→ **What is needed**
Gather every line in the listing below that contains the word "under" and copy each one unchanged.
++++++
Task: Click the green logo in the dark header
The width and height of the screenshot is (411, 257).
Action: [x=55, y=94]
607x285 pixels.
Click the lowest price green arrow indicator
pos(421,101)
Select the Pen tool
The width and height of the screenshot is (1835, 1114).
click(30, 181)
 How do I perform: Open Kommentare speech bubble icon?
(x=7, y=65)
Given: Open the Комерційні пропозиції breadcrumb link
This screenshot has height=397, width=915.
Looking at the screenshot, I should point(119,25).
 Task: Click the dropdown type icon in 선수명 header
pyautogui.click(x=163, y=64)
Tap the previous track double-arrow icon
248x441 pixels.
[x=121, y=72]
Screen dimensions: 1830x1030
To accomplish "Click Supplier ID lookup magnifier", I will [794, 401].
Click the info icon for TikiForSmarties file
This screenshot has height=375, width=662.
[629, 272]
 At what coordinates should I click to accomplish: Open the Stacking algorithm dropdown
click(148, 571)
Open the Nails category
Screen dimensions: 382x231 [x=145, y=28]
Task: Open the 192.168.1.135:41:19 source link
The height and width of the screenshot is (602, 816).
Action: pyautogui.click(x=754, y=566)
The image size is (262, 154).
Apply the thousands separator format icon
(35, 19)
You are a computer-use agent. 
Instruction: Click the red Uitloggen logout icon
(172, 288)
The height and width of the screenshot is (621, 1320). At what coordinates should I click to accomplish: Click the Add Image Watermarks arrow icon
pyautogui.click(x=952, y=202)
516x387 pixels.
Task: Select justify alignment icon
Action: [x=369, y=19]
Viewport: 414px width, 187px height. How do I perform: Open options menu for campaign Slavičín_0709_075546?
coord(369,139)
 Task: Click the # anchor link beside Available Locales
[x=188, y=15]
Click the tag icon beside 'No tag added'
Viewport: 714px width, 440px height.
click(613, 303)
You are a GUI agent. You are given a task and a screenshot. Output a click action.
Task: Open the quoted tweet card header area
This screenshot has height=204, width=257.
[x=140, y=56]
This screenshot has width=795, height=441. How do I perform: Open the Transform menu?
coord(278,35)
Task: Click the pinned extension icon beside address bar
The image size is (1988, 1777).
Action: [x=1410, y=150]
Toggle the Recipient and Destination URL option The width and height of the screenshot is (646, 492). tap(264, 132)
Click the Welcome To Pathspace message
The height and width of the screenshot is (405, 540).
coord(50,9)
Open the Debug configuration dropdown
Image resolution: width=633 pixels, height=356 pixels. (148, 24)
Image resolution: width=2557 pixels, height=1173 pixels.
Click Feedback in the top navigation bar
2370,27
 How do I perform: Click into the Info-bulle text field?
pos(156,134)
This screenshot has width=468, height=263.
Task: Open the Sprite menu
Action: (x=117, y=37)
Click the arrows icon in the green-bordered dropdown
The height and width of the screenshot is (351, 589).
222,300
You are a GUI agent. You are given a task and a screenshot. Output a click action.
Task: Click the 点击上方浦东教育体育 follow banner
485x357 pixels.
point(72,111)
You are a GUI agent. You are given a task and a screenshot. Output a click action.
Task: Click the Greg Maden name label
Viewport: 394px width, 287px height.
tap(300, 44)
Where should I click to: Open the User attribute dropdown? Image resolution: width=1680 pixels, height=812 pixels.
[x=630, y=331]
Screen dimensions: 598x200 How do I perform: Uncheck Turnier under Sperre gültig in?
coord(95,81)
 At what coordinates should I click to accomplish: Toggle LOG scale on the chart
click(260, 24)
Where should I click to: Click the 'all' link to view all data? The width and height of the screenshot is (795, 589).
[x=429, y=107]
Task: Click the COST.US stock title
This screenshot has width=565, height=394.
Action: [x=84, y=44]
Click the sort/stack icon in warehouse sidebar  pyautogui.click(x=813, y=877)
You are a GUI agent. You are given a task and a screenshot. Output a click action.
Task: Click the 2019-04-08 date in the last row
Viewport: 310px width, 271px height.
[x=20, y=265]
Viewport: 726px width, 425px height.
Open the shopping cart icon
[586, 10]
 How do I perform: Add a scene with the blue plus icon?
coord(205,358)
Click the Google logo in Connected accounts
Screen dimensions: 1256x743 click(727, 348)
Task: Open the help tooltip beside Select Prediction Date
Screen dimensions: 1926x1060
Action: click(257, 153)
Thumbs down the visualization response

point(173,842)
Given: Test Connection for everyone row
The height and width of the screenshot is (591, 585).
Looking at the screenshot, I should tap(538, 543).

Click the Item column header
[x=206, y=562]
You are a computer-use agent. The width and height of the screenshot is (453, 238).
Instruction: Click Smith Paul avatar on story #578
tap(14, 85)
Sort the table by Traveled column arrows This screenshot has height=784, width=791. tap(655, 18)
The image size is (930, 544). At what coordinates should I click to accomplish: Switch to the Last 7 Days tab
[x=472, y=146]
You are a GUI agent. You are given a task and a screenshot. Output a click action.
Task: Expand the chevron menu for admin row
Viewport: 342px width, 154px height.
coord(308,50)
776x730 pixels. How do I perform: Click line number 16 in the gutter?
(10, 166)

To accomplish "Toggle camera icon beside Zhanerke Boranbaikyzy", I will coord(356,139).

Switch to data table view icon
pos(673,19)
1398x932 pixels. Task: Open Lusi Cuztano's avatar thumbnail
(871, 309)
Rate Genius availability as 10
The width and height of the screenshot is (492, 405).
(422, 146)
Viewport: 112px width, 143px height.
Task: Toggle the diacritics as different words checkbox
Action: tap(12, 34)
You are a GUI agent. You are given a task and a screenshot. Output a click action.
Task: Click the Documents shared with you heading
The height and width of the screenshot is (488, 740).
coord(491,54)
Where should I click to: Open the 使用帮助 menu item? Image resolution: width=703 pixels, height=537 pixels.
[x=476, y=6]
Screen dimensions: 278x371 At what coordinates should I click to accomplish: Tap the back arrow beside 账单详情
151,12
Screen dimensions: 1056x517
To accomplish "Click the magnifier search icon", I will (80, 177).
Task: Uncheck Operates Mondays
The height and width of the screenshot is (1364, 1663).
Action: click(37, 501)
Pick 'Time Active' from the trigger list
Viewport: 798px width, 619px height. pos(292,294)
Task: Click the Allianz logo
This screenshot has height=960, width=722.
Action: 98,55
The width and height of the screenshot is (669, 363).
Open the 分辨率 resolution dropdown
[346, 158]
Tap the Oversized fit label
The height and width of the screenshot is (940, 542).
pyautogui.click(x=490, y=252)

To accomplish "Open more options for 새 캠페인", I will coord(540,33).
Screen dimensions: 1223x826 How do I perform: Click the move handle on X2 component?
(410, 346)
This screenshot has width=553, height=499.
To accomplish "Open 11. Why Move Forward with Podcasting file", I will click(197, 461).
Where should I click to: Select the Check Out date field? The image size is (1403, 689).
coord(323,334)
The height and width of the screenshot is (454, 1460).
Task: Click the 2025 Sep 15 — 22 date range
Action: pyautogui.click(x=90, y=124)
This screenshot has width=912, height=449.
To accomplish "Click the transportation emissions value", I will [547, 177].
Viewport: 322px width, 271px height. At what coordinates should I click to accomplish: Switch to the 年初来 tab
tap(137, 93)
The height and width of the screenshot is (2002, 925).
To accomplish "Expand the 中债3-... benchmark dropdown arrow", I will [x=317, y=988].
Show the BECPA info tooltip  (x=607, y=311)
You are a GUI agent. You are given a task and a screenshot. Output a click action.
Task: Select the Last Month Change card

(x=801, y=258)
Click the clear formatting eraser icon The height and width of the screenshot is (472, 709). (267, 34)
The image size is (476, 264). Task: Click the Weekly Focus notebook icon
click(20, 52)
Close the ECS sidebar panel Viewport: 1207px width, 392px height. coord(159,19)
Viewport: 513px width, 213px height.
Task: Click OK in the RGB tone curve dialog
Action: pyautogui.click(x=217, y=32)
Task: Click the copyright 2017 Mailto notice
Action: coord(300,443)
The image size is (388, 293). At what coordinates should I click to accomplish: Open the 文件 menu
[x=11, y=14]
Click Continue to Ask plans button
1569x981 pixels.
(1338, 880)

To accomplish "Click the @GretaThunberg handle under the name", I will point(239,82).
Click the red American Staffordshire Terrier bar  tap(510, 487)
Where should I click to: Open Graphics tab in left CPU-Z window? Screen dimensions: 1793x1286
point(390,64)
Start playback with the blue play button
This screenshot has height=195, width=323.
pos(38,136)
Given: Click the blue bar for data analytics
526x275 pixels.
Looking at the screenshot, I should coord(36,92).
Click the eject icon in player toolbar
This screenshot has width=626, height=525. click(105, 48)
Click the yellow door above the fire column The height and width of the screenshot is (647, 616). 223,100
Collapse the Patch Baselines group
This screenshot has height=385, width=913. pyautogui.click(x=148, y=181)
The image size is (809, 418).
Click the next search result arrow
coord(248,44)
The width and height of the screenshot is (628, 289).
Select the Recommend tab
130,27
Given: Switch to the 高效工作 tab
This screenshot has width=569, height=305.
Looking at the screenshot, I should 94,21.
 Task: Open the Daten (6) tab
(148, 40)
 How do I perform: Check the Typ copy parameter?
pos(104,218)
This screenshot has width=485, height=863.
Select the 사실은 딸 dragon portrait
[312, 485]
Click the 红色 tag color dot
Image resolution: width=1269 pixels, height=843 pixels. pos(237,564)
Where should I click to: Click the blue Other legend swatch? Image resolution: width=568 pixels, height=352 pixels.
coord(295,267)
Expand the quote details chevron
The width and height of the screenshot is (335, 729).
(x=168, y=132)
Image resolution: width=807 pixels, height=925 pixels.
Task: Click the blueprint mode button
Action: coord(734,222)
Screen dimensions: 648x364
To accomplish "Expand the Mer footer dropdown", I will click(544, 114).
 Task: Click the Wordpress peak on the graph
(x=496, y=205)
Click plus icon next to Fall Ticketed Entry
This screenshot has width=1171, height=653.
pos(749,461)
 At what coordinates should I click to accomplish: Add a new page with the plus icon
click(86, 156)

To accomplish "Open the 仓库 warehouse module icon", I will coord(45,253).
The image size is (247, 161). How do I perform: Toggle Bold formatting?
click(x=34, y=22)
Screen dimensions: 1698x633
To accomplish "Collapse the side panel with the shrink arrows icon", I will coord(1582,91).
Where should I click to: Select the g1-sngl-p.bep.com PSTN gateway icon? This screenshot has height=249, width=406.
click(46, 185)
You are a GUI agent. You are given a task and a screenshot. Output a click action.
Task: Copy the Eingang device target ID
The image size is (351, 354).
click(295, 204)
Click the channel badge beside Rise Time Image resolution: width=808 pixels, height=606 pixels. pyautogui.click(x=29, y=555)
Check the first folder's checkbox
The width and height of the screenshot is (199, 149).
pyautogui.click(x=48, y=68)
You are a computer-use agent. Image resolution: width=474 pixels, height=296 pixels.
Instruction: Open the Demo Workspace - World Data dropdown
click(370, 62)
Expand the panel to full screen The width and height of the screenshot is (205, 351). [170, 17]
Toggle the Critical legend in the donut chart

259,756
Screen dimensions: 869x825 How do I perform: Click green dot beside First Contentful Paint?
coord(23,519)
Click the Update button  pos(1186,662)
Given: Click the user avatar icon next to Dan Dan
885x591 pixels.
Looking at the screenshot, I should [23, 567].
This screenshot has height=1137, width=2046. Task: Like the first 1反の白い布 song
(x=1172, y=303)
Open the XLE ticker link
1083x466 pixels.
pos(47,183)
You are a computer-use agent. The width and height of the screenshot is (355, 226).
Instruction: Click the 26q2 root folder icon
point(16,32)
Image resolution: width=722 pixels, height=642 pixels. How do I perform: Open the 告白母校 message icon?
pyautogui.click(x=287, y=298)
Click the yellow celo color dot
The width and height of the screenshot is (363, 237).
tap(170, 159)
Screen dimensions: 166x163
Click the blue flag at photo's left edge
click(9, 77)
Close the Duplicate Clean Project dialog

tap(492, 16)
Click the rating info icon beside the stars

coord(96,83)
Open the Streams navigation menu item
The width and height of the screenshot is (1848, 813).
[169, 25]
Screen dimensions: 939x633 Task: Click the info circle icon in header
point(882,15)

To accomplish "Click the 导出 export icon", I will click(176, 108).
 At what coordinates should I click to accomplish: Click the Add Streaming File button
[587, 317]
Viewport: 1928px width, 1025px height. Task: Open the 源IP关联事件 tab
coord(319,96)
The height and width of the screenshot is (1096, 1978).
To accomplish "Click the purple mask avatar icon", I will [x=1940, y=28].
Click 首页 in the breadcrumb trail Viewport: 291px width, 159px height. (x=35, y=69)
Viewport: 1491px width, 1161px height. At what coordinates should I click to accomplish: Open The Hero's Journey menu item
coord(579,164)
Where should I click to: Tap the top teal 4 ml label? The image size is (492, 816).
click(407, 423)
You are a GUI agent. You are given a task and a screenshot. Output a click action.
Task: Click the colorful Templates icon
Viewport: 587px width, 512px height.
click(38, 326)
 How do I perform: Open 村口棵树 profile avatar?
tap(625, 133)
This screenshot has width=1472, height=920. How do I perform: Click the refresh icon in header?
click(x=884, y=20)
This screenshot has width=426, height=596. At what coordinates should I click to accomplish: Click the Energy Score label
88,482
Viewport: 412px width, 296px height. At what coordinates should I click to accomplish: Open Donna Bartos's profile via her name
++++++
→ **Answer to this task**
Screen dimensions: 598x200 How do I perform: Uncheck Turnier under Sperre gültig in?
To accomplish "Click the @GretaThunberg handle under the name", I will point(239,82).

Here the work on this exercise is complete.